Methodology: Molecular methods for determining the species of a fungus based on the amplification and sequencing of the internal subscribed spacer (ITS) region of the fungal rRNA operon using molecular markers was applied. Soil sample was collected from a dumpsite in the University of Port Harcourt, Rivers State, Nigeria. Isolation of fungi associated with the dumpsite soil was carried out using spread plate method. Fungal genomic DNA was extracted using Quick-DNA Fungal/Bacterial Miniprep kit. The ITS1-2 gene of the isolates was amplified by Polymerase Chain Reaction (PCR) using the primer pair; ITS4 and ITS5.

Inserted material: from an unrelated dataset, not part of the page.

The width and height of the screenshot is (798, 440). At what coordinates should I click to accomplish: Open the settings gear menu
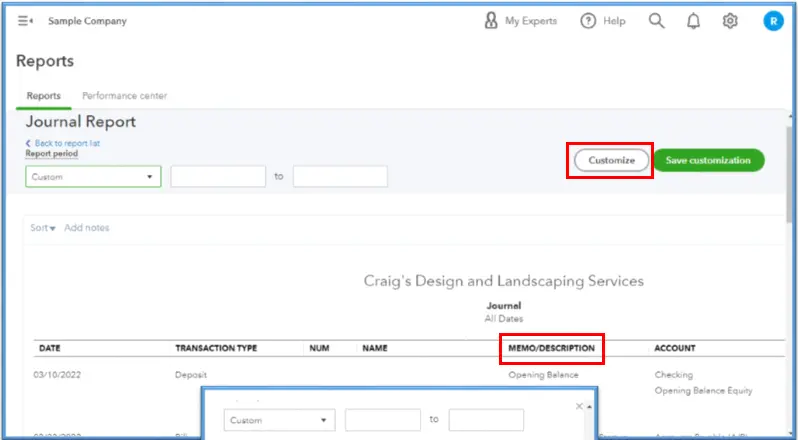(730, 21)
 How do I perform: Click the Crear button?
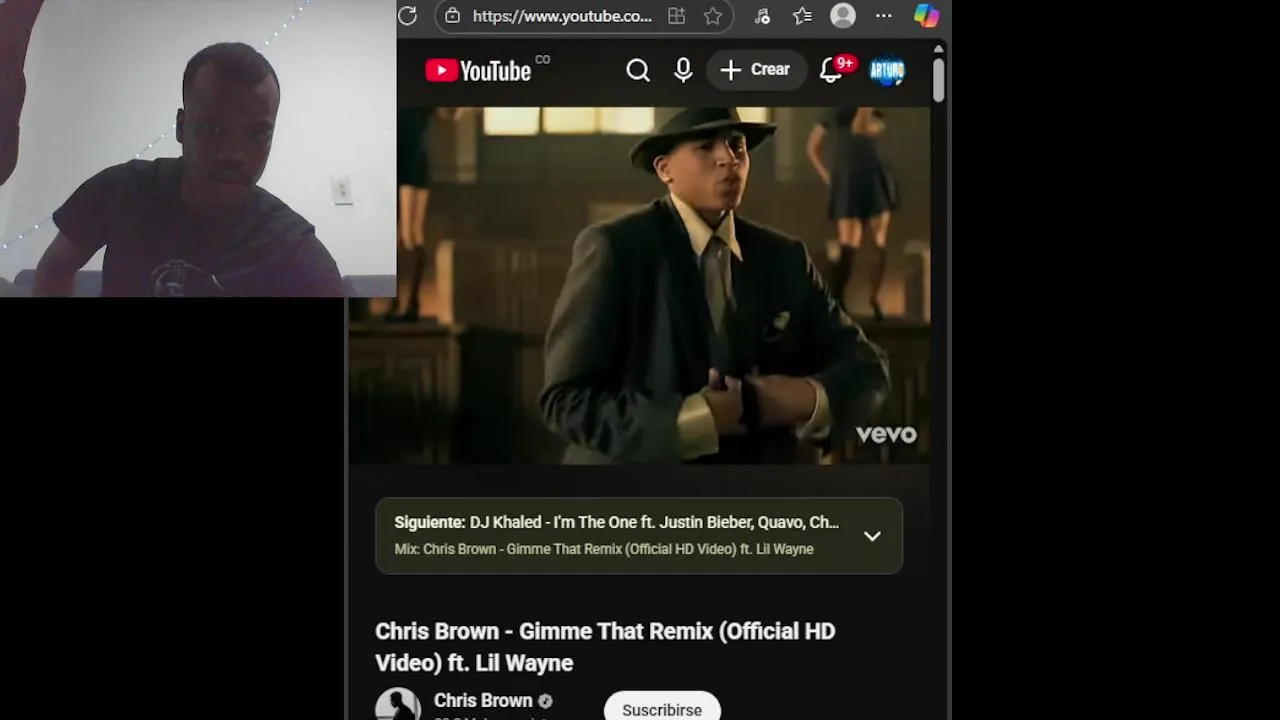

Results: The sequences of the amplified ITS region were blasted against known sequences on the National Centre for Biotechnology Information (NCBI) database. Nucleotide sequence analysis revealed the species identity of the fungal isolates to be: Aspergillus fumigatus, Trichoderma harzianum, Aspergillus felis, Aspergillus templicola, Aspergillus flavipes, Aspergillus fumigatus and Cunninghamella binariae. Phylogenetic analysis was carried out to ascertain the relationship between the isolates and other closely-related isolates on GenBank. Isolates 2 (Trichoderma harzianum) and 7 (Cunninghamella binariae), 3 (Aspergillus felis) and 6 (Aspergillus fumigatus), and 4 (Aspergillus templicola) and 5 (Aspergillus flavipes) were found to be more closely related to each other.
Conclusion: The molecular techniques employed successfully identified the organisms to the species level as these techniques are based on the genetic constitution of organisms. The result obtained from this study will complement the information on the fungal organisms associated with dumpsite soil.